#### [PROBLEM DETAILS]
Format every line of the entries below as a JSON list of strings, one string per line, skipping blank lines.

#### [DATASET ROWS]
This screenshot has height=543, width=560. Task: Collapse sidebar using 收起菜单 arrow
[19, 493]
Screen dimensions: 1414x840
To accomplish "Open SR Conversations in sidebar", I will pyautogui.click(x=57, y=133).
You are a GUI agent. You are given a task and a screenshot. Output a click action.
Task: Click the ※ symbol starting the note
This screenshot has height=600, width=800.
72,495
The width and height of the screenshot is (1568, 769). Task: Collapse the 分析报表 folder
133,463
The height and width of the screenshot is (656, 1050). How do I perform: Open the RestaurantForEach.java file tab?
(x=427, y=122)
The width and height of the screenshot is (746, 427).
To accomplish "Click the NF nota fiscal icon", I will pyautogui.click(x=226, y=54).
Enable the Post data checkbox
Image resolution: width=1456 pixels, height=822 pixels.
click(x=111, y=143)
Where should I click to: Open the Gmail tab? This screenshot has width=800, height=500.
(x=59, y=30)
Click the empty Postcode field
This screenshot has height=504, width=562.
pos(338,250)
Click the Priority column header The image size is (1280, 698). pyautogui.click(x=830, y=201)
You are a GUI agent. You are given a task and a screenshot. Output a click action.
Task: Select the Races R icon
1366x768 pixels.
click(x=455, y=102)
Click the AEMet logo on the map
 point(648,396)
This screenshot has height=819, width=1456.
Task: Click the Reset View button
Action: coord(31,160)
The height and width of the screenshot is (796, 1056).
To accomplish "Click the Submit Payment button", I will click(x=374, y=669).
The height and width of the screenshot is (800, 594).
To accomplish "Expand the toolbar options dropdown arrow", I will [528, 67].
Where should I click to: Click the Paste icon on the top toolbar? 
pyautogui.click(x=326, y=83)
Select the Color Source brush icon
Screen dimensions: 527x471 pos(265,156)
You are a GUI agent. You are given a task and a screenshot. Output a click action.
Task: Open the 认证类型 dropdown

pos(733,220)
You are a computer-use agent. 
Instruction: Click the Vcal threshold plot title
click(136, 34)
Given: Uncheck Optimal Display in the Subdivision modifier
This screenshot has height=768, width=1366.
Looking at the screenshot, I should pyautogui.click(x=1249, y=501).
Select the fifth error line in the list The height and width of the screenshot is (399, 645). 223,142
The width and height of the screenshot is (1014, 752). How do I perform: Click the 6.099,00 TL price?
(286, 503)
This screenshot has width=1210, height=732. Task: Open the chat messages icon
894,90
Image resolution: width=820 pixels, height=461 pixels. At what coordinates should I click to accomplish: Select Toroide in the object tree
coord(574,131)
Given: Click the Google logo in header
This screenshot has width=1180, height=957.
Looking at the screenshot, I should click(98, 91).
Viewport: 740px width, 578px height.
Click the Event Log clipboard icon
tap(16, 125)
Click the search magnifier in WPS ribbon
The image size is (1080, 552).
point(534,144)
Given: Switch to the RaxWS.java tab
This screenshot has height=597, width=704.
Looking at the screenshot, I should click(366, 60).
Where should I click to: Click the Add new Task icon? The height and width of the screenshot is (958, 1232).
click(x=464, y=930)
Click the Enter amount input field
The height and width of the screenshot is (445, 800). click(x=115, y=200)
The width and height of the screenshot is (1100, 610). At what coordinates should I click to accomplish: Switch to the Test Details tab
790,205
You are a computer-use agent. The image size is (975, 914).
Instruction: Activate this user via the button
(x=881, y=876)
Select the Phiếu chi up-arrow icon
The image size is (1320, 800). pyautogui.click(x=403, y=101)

#### [COMPLETED TASK]
[
  "This screenshot has height=543, width=560. Task: Collapse sidebar using 收起菜单 arrow",
  "[19, 493]",
  "Screen dimensions: 1414x840",
  "To accomplish \"Open SR Conversations in sidebar\", I will pyautogui.click(x=57, y=133).",
  "You are a GUI agent. You are given a task and a screenshot. Output a click action.",
  "Task: Click the ※ symbol starting the note",
  "This screenshot has height=600, width=800.",
  "72,495",
  "The width and height of the screenshot is (1568, 769). Task: Collapse the 分析报表 folder",
  "133,463",
  "The height and width of the screenshot is (656, 1050). How do I perform: Open the RestaurantForEach.java file tab?",
  "(x=427, y=122)",
  "The width and height of the screenshot is (746, 427).",
  "To accomplish \"Click the NF nota fiscal icon\", I will pyautogui.click(x=226, y=54).",
  "Enable the Post data checkbox",
  "Image resolution: width=1456 pixels, height=822 pixels.",
  "click(x=111, y=143)",
  "Where should I click to: Open the Gmail tab? This screenshot has width=800, height=500.",
  "(x=59, y=30)",
  "Click the empty Postcode field",
  "This screenshot has height=504, width=562.",
  "pos(338,250)",
  "Click the Priority column header The image size is (1280, 698). pyautogui.click(x=830, y=201)",
  "You are a GUI agent. You are given a task and a screenshot. Output a click action.",
  "Task: Select the Races R icon",
  "1366x768 pixels.",
  "click(x=455, y=102)",
  "Click the AEMet logo on the map",
  " point(648,396)",
  "This screenshot has height=819, width=1456.",
  "Task: Click the Reset View button",
  "Action: coord(31,160)",
  "The height and width of the screenshot is (796, 1056).",
  "To accomplish \"Click the Submit Payment button\", I will click(x=374, y=669).",
  "The height and width of the screenshot is (800, 594).",
  "To accomplish \"Expand the toolbar options dropdown arrow\", I will [528, 67].",
  "Where should I click to: Click the Paste icon on the top toolbar? ",
  "pyautogui.click(x=326, y=83)",
  "Select the Color Source brush icon",
  "Screen dimensions: 527x471 pos(265,156)",
  "You are a GUI agent. You are given a task and a screenshot. Output a click action.",
  "Task: Open the 认证类型 dropdown",
  "pos(733,220)",
  "You are a computer-use agent. ",
  "Instruction: Click the Vcal threshold plot title",
  "click(136, 34)",
  "Given: Uncheck Optimal Display in the Subdivision modifier",
  "This screenshot has height=768, width=1366.",
  "Looking at the screenshot, I should pyautogui.click(x=1249, y=501).",
  "Select the fifth error line in the list The height and width of the screenshot is (399, 645). 223,142",
  "The width and height of the screenshot is (1014, 752). How do I perform: Click the 6.099,00 TL price?",
  "(286, 503)",
  "This screenshot has width=1210, height=732. Task: Open the chat messages icon",
  "894,90",
  "Image resolution: width=820 pixels, height=461 pixels. At what coordinates should I click to accomplish: Select Toroide in the object tree",
  "coord(574,131)",
  "Given: Click the Google logo in header",
  "This screenshot has width=1180, height=957.",
  "Looking at the screenshot, I should click(98, 91).",
  "Viewport: 740px width, 578px height.",
  "Click the Event Log clipboard icon",
  "tap(16, 125)",
  "Click the search magnifier in WPS ribbon",
  "The image size is (1080, 552).",
  "point(534,144)",
  "Given: Switch to the RaxWS.java tab",
  "This screenshot has height=597, width=704.",
  "Looking at the screenshot, I should click(366, 60).",
  "Where should I click to: Click the Add new Task icon? The height and width of the screenshot is (958, 1232).",
  "click(x=464, y=930)",
  "Click the Enter amount input field",
  "The height and width of the screenshot is (445, 800). click(x=115, y=200)",
  "The width and height of the screenshot is (1100, 610). At what coordinates should I click to accomplish: Switch to the Test Details tab",
  "790,205",
  "You are a computer-use agent. The image size is (975, 914).",
  "Instruction: Activate this user via the button",
  "(x=881, y=876)",
  "Select the Phiếu chi up-arrow icon",
  "The image size is (1320, 800). pyautogui.click(x=403, y=101)"
]